Nobel Shines Light on Postcolonial African Writer Abdulrazak Gurnah

When Abdulrazak Gurnah recently won the Nobel Prize in literature, those who heard the news had one of two immediate reactions. The first was, "Who?" But those who admired his work were elated. Gurnah himself was stunned. In fact, when he first got the congratulatory call, he assumed it was a prank. He’s only the sixth African writer to win the prize and the first Black author since Toni Morrison in 1993.

Gurnah grew up in Zanzibar, an archipelago off the coast of Tanzania. When he was 18, a violent uprising in 1964 forced him to flee to England, where he began to write and later became a professor of English and postcolonial literature. The Swedish Academy praised Gurnah for his “uncompromising and compassionate penetration of the effects of colonialism and the fate of the refugee in the gulf between cultures and continents.” Over the years, his books have received rave reviews but rarely sold well. Several books had even gone out of print, and English-language publishers are now scrambling to meet the sudden demand for Gurnah’s work.

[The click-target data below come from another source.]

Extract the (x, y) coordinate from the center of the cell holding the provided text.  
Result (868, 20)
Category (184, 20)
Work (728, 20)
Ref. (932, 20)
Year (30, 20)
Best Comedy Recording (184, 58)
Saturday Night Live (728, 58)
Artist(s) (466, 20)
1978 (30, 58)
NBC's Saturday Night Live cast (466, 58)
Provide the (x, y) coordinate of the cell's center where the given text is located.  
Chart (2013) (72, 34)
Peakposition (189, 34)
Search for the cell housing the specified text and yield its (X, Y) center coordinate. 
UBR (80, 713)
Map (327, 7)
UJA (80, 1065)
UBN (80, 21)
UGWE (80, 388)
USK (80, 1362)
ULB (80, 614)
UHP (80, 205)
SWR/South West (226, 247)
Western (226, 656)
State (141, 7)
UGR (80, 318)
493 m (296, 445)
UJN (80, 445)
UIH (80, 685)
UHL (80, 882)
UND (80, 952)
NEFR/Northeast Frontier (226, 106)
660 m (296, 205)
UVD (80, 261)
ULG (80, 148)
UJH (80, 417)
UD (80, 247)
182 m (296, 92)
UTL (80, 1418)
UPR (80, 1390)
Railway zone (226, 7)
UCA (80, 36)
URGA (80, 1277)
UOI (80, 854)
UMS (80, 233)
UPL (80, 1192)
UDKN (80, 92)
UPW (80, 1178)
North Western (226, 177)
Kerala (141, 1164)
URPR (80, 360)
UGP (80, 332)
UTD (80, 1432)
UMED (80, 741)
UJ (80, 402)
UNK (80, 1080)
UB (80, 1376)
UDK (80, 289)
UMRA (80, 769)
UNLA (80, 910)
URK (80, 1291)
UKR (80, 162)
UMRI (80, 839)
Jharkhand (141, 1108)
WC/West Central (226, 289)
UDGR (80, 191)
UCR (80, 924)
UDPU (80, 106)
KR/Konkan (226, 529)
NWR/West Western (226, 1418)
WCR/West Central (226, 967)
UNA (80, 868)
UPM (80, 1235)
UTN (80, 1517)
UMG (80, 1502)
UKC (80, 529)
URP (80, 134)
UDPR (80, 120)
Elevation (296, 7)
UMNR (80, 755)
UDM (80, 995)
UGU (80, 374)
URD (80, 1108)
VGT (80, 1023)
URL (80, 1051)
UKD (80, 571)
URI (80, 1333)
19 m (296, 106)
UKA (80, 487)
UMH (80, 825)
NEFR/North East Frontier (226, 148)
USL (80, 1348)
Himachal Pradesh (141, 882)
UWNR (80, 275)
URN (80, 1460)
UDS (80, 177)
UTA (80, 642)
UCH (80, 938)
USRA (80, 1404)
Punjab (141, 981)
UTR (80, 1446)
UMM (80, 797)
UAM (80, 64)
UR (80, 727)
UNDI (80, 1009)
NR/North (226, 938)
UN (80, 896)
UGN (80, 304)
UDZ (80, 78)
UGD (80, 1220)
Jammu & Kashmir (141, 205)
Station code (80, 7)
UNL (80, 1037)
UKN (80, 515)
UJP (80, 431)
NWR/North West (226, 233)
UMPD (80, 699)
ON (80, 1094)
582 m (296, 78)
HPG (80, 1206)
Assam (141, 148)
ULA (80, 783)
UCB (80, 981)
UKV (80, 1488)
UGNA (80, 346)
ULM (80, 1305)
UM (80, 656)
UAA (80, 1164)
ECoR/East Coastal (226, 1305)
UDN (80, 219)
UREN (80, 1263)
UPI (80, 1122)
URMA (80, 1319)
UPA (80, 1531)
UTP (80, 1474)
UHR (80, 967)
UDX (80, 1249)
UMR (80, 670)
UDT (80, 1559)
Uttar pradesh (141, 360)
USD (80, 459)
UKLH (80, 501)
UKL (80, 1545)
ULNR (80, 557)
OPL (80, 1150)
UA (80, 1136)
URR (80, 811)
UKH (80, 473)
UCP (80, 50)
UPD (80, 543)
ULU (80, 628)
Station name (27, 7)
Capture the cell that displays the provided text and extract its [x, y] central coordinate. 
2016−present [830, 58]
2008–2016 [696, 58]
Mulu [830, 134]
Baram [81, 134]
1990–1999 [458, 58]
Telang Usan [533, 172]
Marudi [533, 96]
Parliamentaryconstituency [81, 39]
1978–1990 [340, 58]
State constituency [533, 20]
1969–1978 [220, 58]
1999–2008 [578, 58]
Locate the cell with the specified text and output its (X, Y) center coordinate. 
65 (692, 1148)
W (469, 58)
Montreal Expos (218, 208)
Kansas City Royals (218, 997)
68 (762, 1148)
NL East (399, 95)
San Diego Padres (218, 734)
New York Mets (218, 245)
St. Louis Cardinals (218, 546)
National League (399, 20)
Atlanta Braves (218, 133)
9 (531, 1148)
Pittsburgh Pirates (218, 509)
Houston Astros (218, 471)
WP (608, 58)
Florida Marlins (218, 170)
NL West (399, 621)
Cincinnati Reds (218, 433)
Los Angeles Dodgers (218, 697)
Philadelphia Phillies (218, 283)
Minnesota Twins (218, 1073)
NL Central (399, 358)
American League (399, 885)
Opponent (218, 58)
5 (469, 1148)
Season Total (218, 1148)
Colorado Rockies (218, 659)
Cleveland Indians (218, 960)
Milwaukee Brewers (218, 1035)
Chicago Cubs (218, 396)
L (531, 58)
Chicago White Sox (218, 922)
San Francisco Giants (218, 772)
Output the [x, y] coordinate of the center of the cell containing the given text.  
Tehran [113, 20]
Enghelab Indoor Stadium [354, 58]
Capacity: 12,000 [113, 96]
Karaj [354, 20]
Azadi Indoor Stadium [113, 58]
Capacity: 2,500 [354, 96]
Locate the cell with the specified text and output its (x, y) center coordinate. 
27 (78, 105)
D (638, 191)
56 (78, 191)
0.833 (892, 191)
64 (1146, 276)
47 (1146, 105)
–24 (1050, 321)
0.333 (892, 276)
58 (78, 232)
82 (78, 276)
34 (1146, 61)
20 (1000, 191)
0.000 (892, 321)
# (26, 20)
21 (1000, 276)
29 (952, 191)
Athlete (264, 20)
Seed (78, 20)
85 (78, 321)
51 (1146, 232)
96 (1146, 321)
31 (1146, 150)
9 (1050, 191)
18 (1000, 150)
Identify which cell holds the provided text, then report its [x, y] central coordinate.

Decolonization is also the recurring theme of another African master, Ngugi wa Thiong’o. In this weekend’s show, “Decolonizing the Mind,” Ngugi tells the story of how he was arrested by the repressive Kenyan government in 1977 and locked up in a maximum security prison. Then, in a remarkable act of defiance, he wrote a novel in his native Gikuyu language — the first modern novel written in Gikuyu — on prison-issued toilet paper. This became one of the defining events in modern African literature. And that novel he wrote in prison? It’s a modern classic — later published in English as “Devil on the Cross.”